WHAT YOU ARE ASKED TO DO = Would you please repeat the data exactly as given?

----------------------------------------

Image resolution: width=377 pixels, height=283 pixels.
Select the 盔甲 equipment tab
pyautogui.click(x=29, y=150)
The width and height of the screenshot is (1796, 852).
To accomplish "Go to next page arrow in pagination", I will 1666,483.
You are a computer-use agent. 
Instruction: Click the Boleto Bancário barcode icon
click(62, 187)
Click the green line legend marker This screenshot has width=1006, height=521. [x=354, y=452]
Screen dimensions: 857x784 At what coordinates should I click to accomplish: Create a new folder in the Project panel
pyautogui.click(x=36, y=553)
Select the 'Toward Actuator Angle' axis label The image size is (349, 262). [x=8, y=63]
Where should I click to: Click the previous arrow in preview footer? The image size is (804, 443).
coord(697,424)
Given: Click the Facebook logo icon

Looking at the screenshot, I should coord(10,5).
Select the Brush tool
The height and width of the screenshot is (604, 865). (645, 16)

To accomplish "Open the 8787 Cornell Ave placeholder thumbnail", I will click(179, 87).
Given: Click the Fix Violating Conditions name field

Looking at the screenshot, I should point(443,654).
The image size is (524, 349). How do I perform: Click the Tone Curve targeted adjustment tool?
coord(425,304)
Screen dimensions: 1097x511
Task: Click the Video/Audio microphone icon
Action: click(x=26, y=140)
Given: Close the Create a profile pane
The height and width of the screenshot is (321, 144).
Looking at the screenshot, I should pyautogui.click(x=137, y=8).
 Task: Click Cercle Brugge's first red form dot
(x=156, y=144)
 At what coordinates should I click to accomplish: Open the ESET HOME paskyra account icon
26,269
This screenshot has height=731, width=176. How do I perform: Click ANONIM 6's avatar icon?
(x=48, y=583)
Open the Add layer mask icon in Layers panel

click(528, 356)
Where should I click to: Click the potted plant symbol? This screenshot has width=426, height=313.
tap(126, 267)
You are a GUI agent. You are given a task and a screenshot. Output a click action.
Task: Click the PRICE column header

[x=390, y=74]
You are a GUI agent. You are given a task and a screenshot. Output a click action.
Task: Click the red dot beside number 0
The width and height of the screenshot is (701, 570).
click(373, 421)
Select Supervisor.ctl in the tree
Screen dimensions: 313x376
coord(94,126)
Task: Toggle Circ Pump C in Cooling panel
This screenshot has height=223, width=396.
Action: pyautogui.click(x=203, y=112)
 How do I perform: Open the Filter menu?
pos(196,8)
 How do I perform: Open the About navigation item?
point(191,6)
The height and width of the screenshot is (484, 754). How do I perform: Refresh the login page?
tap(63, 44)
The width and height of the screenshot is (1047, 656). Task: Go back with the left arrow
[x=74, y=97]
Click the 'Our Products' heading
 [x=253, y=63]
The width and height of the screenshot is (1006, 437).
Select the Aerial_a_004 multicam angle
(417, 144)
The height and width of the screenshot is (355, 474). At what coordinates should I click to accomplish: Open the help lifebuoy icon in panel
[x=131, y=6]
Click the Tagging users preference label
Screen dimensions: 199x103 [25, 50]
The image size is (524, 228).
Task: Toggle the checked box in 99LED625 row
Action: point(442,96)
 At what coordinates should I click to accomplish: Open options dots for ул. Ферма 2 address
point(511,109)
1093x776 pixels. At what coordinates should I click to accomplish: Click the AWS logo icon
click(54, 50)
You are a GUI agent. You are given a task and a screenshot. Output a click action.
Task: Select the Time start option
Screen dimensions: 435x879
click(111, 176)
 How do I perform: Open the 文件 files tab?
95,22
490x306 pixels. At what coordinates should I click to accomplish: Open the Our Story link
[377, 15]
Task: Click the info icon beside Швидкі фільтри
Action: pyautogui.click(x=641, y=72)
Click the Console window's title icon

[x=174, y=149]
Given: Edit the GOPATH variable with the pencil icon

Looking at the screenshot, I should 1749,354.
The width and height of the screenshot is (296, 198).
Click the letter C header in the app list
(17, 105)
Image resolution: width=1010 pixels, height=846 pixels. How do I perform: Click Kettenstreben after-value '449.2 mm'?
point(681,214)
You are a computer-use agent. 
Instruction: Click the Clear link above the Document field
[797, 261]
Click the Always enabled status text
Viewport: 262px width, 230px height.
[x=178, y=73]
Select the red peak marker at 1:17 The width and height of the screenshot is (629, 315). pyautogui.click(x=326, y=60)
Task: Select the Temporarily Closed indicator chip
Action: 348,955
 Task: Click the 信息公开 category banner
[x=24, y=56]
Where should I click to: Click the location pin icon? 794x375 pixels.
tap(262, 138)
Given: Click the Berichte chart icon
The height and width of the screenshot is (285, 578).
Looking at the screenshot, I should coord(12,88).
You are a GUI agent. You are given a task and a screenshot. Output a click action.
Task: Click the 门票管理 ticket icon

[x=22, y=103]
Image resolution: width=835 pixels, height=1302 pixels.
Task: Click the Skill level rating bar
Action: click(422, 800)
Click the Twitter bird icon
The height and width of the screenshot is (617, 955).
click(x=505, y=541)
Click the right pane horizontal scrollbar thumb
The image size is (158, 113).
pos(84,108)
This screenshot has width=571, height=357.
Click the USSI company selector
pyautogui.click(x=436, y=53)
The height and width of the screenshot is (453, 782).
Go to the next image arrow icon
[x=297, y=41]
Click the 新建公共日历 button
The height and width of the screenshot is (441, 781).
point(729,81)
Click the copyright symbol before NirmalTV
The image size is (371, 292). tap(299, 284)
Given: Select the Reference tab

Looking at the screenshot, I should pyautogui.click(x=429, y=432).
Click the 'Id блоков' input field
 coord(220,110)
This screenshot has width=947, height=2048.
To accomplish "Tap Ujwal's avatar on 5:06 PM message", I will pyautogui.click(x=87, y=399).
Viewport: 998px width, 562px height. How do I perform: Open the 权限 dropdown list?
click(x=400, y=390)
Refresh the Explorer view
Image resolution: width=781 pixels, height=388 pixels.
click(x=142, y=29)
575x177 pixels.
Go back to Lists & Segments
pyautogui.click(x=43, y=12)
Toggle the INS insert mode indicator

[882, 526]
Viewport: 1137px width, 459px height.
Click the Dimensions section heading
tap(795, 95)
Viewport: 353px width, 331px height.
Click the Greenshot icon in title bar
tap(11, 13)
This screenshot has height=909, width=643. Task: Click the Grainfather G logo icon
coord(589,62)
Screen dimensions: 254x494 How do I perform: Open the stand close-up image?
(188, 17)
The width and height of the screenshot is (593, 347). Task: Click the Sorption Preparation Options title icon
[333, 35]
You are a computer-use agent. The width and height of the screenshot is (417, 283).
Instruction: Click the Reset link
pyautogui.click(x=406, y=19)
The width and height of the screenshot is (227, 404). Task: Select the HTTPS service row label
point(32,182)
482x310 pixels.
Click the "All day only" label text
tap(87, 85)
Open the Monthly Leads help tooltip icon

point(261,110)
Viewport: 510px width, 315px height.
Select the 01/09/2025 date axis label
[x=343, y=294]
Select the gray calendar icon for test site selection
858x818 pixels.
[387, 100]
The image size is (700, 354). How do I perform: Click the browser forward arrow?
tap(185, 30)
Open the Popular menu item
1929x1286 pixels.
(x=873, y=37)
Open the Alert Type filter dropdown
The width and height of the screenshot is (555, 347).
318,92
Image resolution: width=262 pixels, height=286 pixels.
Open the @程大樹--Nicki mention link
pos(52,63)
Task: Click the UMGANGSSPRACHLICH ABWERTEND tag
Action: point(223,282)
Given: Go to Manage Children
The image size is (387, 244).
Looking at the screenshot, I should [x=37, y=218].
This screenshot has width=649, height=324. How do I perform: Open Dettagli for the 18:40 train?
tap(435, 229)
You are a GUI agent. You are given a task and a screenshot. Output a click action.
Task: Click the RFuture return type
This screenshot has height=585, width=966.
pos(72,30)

----------------------------------------

ANSWER SECTION =
Image resolution: width=377 pixels, height=283 pixels.
Select the 盔甲 equipment tab
pyautogui.click(x=29, y=150)
The width and height of the screenshot is (1796, 852).
To accomplish "Go to next page arrow in pagination", I will 1666,483.
You are a computer-use agent. 
Instruction: Click the Boleto Bancário barcode icon
click(62, 187)
Click the green line legend marker This screenshot has width=1006, height=521. [x=354, y=452]
Screen dimensions: 857x784 At what coordinates should I click to accomplish: Create a new folder in the Project panel
pyautogui.click(x=36, y=553)
Select the 'Toward Actuator Angle' axis label The image size is (349, 262). [x=8, y=63]
Where should I click to: Click the previous arrow in preview footer? The image size is (804, 443).
coord(697,424)
Given: Click the Facebook logo icon

Looking at the screenshot, I should coord(10,5).
Select the Brush tool
The height and width of the screenshot is (604, 865). (645, 16)

To accomplish "Open the 8787 Cornell Ave placeholder thumbnail", I will click(179, 87).
Given: Click the Fix Violating Conditions name field

Looking at the screenshot, I should point(443,654).
The image size is (524, 349). How do I perform: Click the Tone Curve targeted adjustment tool?
coord(425,304)
Screen dimensions: 1097x511
Task: Click the Video/Audio microphone icon
Action: click(x=26, y=140)
Given: Close the Create a profile pane
The height and width of the screenshot is (321, 144).
Looking at the screenshot, I should pyautogui.click(x=137, y=8).
 Task: Click Cercle Brugge's first red form dot
(x=156, y=144)
 At what coordinates should I click to accomplish: Open the ESET HOME paskyra account icon
26,269
This screenshot has height=731, width=176. How do I perform: Click ANONIM 6's avatar icon?
(x=48, y=583)
Open the Add layer mask icon in Layers panel

click(528, 356)
Where should I click to: Click the potted plant symbol? This screenshot has width=426, height=313.
tap(126, 267)
You are a GUI agent. You are given a task and a screenshot. Output a click action.
Task: Click the PRICE column header

[x=390, y=74]
You are a GUI agent. You are given a task and a screenshot. Output a click action.
Task: Click the red dot beside number 0
The width and height of the screenshot is (701, 570).
click(373, 421)
Select Supervisor.ctl in the tree
Screen dimensions: 313x376
coord(94,126)
Task: Toggle Circ Pump C in Cooling panel
This screenshot has height=223, width=396.
Action: pyautogui.click(x=203, y=112)
 How do I perform: Open the Filter menu?
pos(196,8)
 How do I perform: Open the About navigation item?
point(191,6)
The height and width of the screenshot is (484, 754). How do I perform: Refresh the login page?
tap(63, 44)
The width and height of the screenshot is (1047, 656). Task: Go back with the left arrow
[x=74, y=97]
Click the 'Our Products' heading
 [x=253, y=63]
The width and height of the screenshot is (1006, 437).
Select the Aerial_a_004 multicam angle
(417, 144)
The height and width of the screenshot is (355, 474). At what coordinates should I click to accomplish: Open the help lifebuoy icon in panel
[x=131, y=6]
Click the Tagging users preference label
Screen dimensions: 199x103 [25, 50]
The image size is (524, 228).
Task: Toggle the checked box in 99LED625 row
Action: point(442,96)
 At what coordinates should I click to accomplish: Open options dots for ул. Ферма 2 address
point(511,109)
1093x776 pixels. At what coordinates should I click to accomplish: Click the AWS logo icon
click(54, 50)
You are a GUI agent. You are given a task and a screenshot. Output a click action.
Task: Select the Time start option
Screen dimensions: 435x879
click(111, 176)
 How do I perform: Open the 文件 files tab?
95,22
490x306 pixels. At what coordinates should I click to accomplish: Open the Our Story link
[377, 15]
Task: Click the info icon beside Швидкі фільтри
Action: pyautogui.click(x=641, y=72)
Click the Console window's title icon

[x=174, y=149]
Given: Edit the GOPATH variable with the pencil icon

Looking at the screenshot, I should 1749,354.
The width and height of the screenshot is (296, 198).
Click the letter C header in the app list
(17, 105)
Image resolution: width=1010 pixels, height=846 pixels. How do I perform: Click Kettenstreben after-value '449.2 mm'?
point(681,214)
You are a computer-use agent. 
Instruction: Click the Clear link above the Document field
[797, 261]
Click the Always enabled status text
Viewport: 262px width, 230px height.
[x=178, y=73]
Select the red peak marker at 1:17 The width and height of the screenshot is (629, 315). pyautogui.click(x=326, y=60)
Task: Select the Temporarily Closed indicator chip
Action: 348,955
 Task: Click the 信息公开 category banner
[x=24, y=56]
Where should I click to: Click the location pin icon? 794x375 pixels.
tap(262, 138)
Given: Click the Berichte chart icon
The height and width of the screenshot is (285, 578).
Looking at the screenshot, I should coord(12,88).
You are a GUI agent. You are given a task and a screenshot. Output a click action.
Task: Click the 门票管理 ticket icon

[x=22, y=103]
Image resolution: width=835 pixels, height=1302 pixels.
Task: Click the Skill level rating bar
Action: click(422, 800)
Click the Twitter bird icon
The height and width of the screenshot is (617, 955).
click(x=505, y=541)
Click the right pane horizontal scrollbar thumb
The image size is (158, 113).
pos(84,108)
This screenshot has width=571, height=357.
Click the USSI company selector
pyautogui.click(x=436, y=53)
The height and width of the screenshot is (453, 782).
Go to the next image arrow icon
[x=297, y=41]
Click the 新建公共日历 button
The height and width of the screenshot is (441, 781).
point(729,81)
Click the copyright symbol before NirmalTV
The image size is (371, 292). tap(299, 284)
Given: Select the Reference tab

Looking at the screenshot, I should pyautogui.click(x=429, y=432).
Click the 'Id блоков' input field
 coord(220,110)
This screenshot has width=947, height=2048.
To accomplish "Tap Ujwal's avatar on 5:06 PM message", I will pyautogui.click(x=87, y=399).
Viewport: 998px width, 562px height. How do I perform: Open the 权限 dropdown list?
click(x=400, y=390)
Refresh the Explorer view
Image resolution: width=781 pixels, height=388 pixels.
click(x=142, y=29)
575x177 pixels.
Go back to Lists & Segments
pyautogui.click(x=43, y=12)
Toggle the INS insert mode indicator

[882, 526]
Viewport: 1137px width, 459px height.
Click the Dimensions section heading
tap(795, 95)
Viewport: 353px width, 331px height.
Click the Greenshot icon in title bar
tap(11, 13)
This screenshot has height=909, width=643. Task: Click the Grainfather G logo icon
coord(589,62)
Screen dimensions: 254x494 How do I perform: Open the stand close-up image?
(188, 17)
The width and height of the screenshot is (593, 347). Task: Click the Sorption Preparation Options title icon
[333, 35]
You are a computer-use agent. The width and height of the screenshot is (417, 283).
Instruction: Click the Reset link
pyautogui.click(x=406, y=19)
The width and height of the screenshot is (227, 404). Task: Select the HTTPS service row label
point(32,182)
482x310 pixels.
Click the "All day only" label text
tap(87, 85)
Open the Monthly Leads help tooltip icon

point(261,110)
Viewport: 510px width, 315px height.
Select the 01/09/2025 date axis label
[x=343, y=294]
Select the gray calendar icon for test site selection
858x818 pixels.
[387, 100]
The image size is (700, 354). How do I perform: Click the browser forward arrow?
tap(185, 30)
Open the Popular menu item
1929x1286 pixels.
(x=873, y=37)
Open the Alert Type filter dropdown
The width and height of the screenshot is (555, 347).
318,92
Image resolution: width=262 pixels, height=286 pixels.
Open the @程大樹--Nicki mention link
pos(52,63)
Task: Click the UMGANGSSPRACHLICH ABWERTEND tag
Action: point(223,282)
Given: Go to Manage Children
The image size is (387, 244).
Looking at the screenshot, I should [x=37, y=218].
This screenshot has width=649, height=324. How do I perform: Open Dettagli for the 18:40 train?
tap(435, 229)
You are a GUI agent. You are given a task and a screenshot. Output a click action.
Task: Click the RFuture return type
This screenshot has height=585, width=966.
pos(72,30)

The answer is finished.